Since then, the collapse has led to a large levy of $18.1 million for financial advisers under the Compensation Scheme of Last Resort (CSLR) after the affected Dixon consumers made over 2,700 claims to the Australian Financial Complaints Authority (AFCA). 

But insurance specialist Richard Silberman from Numerisk said the fallout could have actually been far worse if multiple advice practices had been recommending the URF product rather than it being isolated within Dixon Advisory. 

He told Money Management: “If the product failure hadn’t been at one company and it had affected 100 different professional indemnity policies, the industry could have been paying the maximum for five years. 
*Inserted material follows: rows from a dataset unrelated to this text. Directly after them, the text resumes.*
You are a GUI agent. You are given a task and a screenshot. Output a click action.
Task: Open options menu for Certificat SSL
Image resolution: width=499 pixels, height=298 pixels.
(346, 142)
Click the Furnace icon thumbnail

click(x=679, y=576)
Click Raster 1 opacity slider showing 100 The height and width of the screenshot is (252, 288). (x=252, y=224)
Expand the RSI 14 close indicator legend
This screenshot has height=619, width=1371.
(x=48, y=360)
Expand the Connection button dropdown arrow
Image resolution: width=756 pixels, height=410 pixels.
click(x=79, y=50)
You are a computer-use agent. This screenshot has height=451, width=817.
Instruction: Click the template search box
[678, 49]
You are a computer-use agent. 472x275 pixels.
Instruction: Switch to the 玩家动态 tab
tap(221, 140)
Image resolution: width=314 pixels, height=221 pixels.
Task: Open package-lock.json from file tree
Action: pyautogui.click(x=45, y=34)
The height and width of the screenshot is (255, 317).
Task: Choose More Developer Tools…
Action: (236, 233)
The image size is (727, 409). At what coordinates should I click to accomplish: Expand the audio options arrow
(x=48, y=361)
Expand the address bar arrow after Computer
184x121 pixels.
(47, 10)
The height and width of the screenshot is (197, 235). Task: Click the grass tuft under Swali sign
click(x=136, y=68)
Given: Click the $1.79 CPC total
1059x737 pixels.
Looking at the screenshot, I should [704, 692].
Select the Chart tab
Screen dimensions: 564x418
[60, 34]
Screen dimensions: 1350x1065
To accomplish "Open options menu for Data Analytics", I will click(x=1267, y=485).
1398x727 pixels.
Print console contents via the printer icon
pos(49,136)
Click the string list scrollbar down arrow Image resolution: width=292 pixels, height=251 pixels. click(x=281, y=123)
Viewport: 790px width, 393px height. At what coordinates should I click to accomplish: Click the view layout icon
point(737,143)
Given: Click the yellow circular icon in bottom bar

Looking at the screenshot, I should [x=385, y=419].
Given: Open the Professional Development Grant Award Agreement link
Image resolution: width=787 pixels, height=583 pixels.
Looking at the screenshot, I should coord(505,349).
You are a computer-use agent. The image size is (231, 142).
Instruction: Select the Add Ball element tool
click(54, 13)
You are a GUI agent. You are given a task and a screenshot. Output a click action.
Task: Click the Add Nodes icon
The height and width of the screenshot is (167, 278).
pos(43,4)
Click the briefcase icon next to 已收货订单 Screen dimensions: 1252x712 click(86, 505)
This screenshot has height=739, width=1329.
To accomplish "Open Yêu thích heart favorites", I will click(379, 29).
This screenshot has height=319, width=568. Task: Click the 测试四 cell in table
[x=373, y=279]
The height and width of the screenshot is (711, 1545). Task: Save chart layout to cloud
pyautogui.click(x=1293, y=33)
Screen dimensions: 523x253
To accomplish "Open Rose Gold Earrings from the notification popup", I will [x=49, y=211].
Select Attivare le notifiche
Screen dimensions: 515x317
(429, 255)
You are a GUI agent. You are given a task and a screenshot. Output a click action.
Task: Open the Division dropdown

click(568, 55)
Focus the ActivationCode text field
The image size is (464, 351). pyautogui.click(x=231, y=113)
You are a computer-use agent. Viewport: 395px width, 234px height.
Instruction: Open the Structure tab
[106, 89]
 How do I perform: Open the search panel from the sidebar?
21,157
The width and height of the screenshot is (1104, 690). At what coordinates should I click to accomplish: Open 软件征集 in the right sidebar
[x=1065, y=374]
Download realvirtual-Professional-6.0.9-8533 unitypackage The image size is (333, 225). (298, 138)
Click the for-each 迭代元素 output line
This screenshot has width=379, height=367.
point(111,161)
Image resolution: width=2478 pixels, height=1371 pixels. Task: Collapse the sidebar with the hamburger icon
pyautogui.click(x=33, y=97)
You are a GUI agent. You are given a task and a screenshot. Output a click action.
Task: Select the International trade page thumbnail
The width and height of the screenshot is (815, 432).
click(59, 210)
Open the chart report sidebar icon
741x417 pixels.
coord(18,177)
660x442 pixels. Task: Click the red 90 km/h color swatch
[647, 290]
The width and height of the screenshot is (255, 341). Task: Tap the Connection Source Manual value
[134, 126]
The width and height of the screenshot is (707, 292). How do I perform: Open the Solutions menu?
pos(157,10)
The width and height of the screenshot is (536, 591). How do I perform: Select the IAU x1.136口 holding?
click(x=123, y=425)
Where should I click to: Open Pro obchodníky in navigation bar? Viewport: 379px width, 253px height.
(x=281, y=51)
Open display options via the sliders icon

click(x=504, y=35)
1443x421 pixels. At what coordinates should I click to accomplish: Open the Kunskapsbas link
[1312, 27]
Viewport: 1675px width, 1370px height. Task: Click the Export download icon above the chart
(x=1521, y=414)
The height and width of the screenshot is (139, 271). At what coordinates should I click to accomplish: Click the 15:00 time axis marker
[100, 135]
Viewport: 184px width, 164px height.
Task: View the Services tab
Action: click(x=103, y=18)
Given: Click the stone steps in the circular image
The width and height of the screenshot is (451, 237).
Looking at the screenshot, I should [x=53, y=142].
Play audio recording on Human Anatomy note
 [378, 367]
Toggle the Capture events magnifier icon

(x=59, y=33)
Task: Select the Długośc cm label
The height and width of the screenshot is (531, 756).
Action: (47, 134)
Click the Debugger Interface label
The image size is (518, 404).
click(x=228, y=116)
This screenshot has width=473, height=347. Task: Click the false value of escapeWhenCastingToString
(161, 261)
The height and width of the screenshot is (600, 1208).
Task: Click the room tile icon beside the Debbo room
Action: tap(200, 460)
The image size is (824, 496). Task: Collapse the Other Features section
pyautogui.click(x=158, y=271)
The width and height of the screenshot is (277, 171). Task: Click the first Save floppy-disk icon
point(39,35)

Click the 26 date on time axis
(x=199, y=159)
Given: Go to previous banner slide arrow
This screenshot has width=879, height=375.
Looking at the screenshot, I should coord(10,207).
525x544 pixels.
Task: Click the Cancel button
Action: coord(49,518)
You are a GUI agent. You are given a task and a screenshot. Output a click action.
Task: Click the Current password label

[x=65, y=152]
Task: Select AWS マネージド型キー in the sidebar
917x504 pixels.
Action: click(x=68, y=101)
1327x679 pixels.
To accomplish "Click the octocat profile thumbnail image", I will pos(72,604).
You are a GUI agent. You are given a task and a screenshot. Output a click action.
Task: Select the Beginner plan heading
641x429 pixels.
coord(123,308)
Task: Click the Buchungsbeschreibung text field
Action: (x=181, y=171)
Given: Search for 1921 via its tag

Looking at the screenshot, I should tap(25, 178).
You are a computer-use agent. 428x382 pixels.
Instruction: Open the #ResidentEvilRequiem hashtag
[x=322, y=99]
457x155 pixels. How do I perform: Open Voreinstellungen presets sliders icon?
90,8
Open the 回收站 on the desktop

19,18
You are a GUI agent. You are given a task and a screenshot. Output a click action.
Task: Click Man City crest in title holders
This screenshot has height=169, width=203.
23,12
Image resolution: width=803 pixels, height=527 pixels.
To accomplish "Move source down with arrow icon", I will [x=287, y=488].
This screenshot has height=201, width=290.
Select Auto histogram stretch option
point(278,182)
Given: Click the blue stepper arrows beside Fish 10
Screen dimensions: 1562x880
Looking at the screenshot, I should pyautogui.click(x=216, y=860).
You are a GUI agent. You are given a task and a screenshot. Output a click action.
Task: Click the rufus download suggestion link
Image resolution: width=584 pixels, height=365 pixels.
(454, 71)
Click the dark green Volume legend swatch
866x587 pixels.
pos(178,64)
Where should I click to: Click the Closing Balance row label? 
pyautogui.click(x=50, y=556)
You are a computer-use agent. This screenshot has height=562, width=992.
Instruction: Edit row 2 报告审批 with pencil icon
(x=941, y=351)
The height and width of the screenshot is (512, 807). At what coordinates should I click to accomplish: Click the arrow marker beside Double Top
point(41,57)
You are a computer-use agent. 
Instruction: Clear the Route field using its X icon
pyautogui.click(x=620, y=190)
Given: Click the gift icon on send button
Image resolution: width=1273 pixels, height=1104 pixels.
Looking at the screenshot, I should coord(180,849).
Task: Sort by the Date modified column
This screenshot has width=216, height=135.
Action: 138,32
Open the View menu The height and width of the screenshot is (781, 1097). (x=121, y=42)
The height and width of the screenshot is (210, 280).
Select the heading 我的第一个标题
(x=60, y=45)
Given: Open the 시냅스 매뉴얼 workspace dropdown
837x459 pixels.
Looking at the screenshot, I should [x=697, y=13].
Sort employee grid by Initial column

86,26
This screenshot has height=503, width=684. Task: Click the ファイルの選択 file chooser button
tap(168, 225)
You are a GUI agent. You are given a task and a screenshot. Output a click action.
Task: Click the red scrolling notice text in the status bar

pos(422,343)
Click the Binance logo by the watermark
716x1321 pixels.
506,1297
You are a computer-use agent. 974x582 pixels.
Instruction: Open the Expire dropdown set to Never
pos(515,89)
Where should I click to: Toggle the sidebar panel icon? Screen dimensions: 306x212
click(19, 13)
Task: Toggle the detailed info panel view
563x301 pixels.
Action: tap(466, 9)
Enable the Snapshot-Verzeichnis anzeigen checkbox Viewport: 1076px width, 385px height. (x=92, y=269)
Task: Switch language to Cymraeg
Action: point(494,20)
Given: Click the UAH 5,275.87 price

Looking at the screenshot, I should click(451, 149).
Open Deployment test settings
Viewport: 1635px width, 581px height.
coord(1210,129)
“We were very lucky with Dixon and it doesn’t get talked about; that product failure was concentrated in one business. If it had failed across 100 different ones, then that would have nuked 100 different PI policies and cost a full claim across every one of those policies.

“The net sum of that event would have cooked the industry and the PI insurance market for the next five years.

“I know that advisers are very unhappy, and they have every right to be, but from that lens, there was a stroke of luck and good fortune.”

Dixon Advisory has since been expelled as a member of AFCA, and a public inquiry has been launched by the Senate economics references committee to determine what caused the problems, which is due to present a final report in March 2025. 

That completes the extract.